▶ [YOUR TASKS]
1) List every drug the excerpt on postoperative shock names as part of the hemodynamic support given after surgery.
2) Carry on the excerpt on postoperative shock from its last sentence.

▶ [DOCUMENT EXCERPT]
-*-*-

Despite anticipated hemodynamic instability with hepatic manipulation, the patient maintained systolic blood pressure between 60 and 90 mmHg intraoperatively without requiring inotropic support. However, the most profound hypotension occurred in the immediate postoperative period, when systolic blood pressure declined to 40 mmHg. Over the following 24 h, aggressive hemodynamic support with vasopressin, norepinephrine, dobutamine, and repeated blood transfusions was required, indicating a critical postoperative condition. With intensive supportive care, blood pressure stabilized by 24 h postoperatively.
Although a single etiology could not be definitively established, the clinical course was most consistent with a mixed shock state. Septic shock was considered likely given the presence of a multidrug-resistant hepatic abscess, systemic inflammation, and perioperative manipulation of infected tissue. Hemorrhagic shock may also have contributed, as partial hepatic lobectomy and cholecystectomy inherently carry a risk of blood loss, necessitating repeated transfusions. In addition, vasodilatory effects related to anesthesia and inflammatory mediators may have further exacerbated hypotension.

-*-*-

▶ [Saved entries]
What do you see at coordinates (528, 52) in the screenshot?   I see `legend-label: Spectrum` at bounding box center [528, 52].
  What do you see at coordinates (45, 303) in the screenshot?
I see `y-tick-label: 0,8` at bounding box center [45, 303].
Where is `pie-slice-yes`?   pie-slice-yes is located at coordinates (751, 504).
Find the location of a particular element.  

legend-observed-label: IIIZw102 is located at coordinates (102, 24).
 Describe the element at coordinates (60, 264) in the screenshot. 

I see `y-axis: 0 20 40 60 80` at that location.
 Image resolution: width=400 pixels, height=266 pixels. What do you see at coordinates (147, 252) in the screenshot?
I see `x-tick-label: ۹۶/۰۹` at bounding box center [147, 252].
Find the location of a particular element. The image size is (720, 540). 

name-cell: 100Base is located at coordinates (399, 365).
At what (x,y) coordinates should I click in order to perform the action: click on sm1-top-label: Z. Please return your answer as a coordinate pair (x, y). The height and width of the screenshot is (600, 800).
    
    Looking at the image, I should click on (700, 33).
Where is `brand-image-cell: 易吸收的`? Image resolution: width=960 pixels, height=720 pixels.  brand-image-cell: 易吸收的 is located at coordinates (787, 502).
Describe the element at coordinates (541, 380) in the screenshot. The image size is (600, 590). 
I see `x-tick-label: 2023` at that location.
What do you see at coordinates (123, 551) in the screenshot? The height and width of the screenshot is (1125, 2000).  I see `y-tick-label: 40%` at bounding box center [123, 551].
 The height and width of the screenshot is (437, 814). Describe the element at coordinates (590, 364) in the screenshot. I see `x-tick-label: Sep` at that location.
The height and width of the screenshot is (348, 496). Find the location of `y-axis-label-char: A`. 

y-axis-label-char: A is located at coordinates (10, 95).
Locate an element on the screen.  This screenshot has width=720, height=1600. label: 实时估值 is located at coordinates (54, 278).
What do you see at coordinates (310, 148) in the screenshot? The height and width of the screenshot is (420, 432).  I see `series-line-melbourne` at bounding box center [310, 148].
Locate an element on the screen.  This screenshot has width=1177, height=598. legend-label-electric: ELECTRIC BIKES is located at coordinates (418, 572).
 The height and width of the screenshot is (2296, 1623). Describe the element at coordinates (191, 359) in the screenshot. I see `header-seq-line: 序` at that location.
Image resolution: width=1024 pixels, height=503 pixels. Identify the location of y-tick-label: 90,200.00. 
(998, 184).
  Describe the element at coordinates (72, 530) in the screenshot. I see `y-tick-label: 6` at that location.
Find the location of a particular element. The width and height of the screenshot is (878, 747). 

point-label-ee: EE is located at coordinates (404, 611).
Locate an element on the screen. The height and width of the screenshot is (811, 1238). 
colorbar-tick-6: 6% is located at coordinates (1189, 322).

-*-*-

▶ [RESULTS OF THE TASKS]
1) Vasopressin, norepinephrine, dobutamine

2)
One possible contributor to the severe hypotensive shock observed immediately after surgery may have been a reduction in venous return secondary to abrupt changes in shunt blood flow following attenuation. Intraoperative portal pressure measurement and hemodynamic monitoring during temporary shunt occlusion are considered important tools for predicting the risk of circulatory compromise during shunt attenuation. In the present case, portal pressure measurement was not performed, representing a limitation of this report. Given the patient’s septic condition and perioperative instability, this decision was made to minimize procedural time and invasiveness; however, portal pressure assessment may have provided valuable information regarding the patient’s hemodynamic tolerance to shunt attenuation. Future cases involving EHPSS correction, particularly in systemically compromised patients, may benefit from routine portal pressure measurement to better inform intraoperative decision-making and risk stratification.
Importantly, early recognition of hemodynamic instability and prompt implementation of a targeted hemodynamic support strategy—including vasopressin to restore vascular tone while minimizing myocardial stress, norepinephrine for pressure support, dobutamine for inotropic support, and transfusion guided by clinical response—were critical to patient stabilization. This case highlights that favorable outcomes following extensive hepatobiliary surgery in septic geriatric patients are achievable only through aggressive but carefully tailored multidisciplinary management rather than avoiding surgical intervention due to perioperative risk. The patient recovered uneventfully and was discharged 7 days after surgery without complications. Serial radiographs showed progressive hepatic enlargement, and follow-up ultrasonography revealed no recurrence of abscess or peritoneal effusion. Four months postoperatively, liver enzyme levels had normalized, and medical therapy was being tapered. The increase in liver size may reflect improved hepatic perfusion and regenerative capacity following PSS attenuation, consistent with prior reports evaluating hepatic volumetric response after shunt ligation [
12]. This outcome supports the effectiveness of a multidisciplinary strategy combining abscess removal, cholecystectomy, and shunt attenuation.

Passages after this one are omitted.